L'urbanisation affecte la croissance du moineau domestique

Pour les organismes vivants, l’urbanisation est synonyme de multiples contraintes par rapport au milieu rural. La conséquence est une biodiversité urbaine appauvrie, même si un petit nombre d'espèces s'est adapté. Chez les oiseaux, certaines espèces inféodées au milieu urbain semblent pourtant en déclin. C’est notamment le cas du moineau domestique (Passer domesticus), dont les populations ont chuté de 64 % en Europe depuis les années 1980. Les causes restant mystérieuses, une équipe de chercheurs du CNRS, du Centre d’études biologiques de Chizé et au Muséum national d’Histoire naturelle a mené une étude pour évaluer dans quelle mesure la « qualité » des individus varie entre moineaux ruraux et urbains, en se basant sur des données concernant leurs plumes et leur morphologie.
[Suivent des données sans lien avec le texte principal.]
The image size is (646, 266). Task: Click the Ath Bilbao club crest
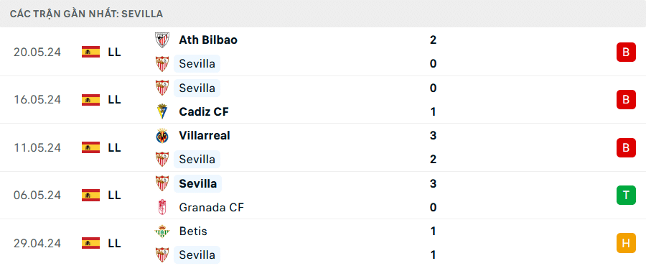[162, 40]
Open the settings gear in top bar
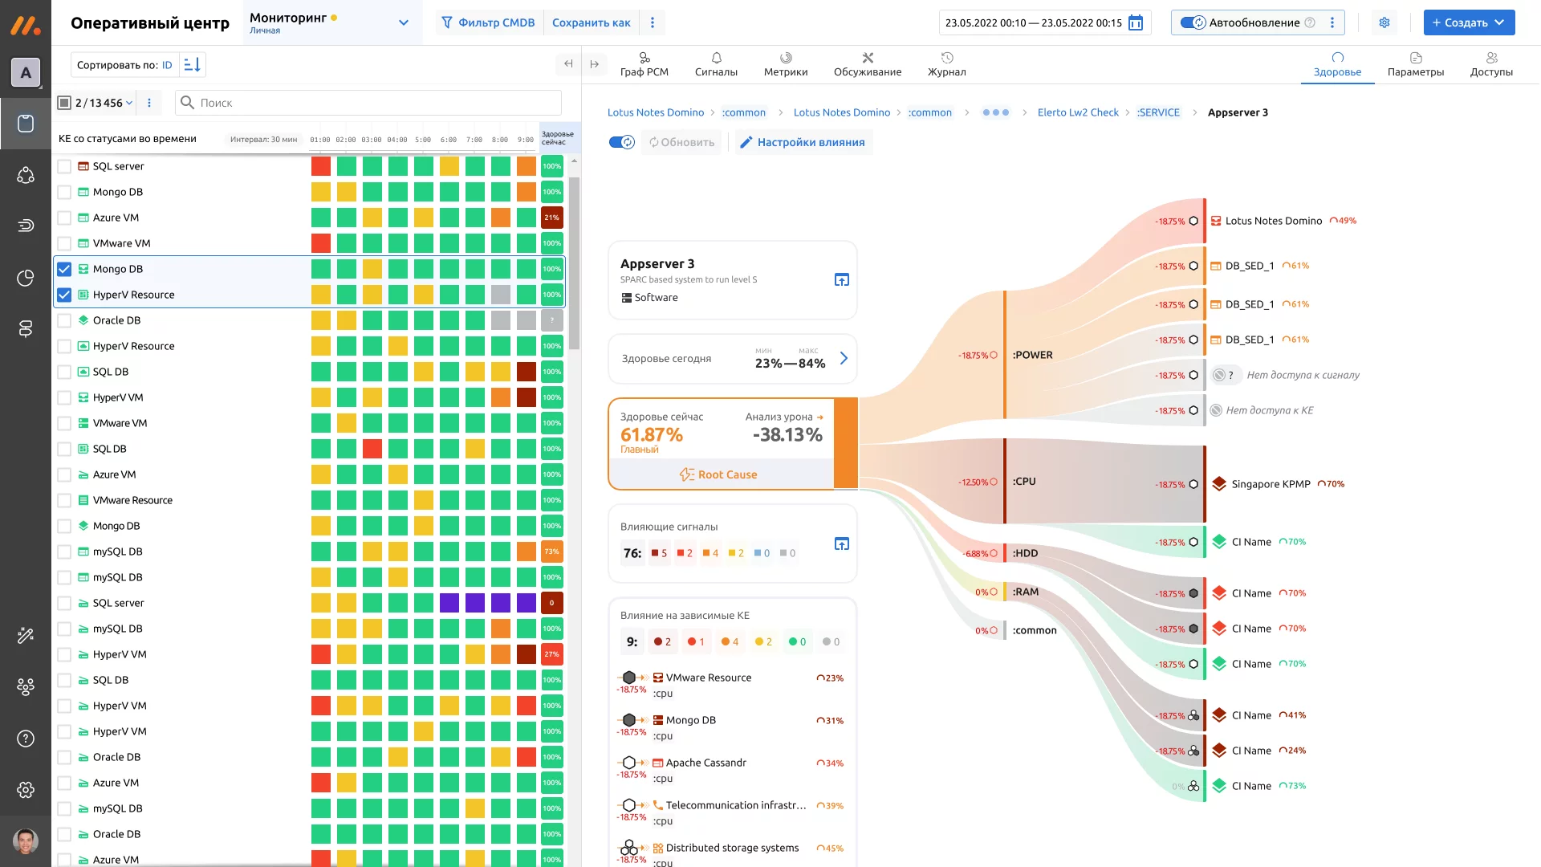The height and width of the screenshot is (867, 1541). pyautogui.click(x=1384, y=22)
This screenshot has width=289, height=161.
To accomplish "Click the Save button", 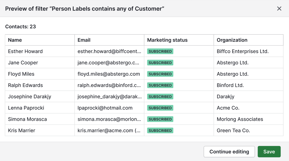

Ces données, collectées sur 30 sites de France métropolitaine par les bagueurs bénévoles du Centre de recherches sur la biologie des populations d’oiseaux, font de ce programme un bel exemple de sciences participatives. Les résultats, publiés dans la revue Landscape and Urban Planning, démontrent que les moineaux domestiques sont d’autant plus petits qu’ils vivent dans un milieu fortement urbanisé, et que la qualité du plumage des juvéniles est fortement altérée en milieu urbain.
Des études supplémentaires sont désormais nécessaires afin de déterminer quels sont les facteurs de stress liés en milieu urbain qui affectent le plus l'espèce.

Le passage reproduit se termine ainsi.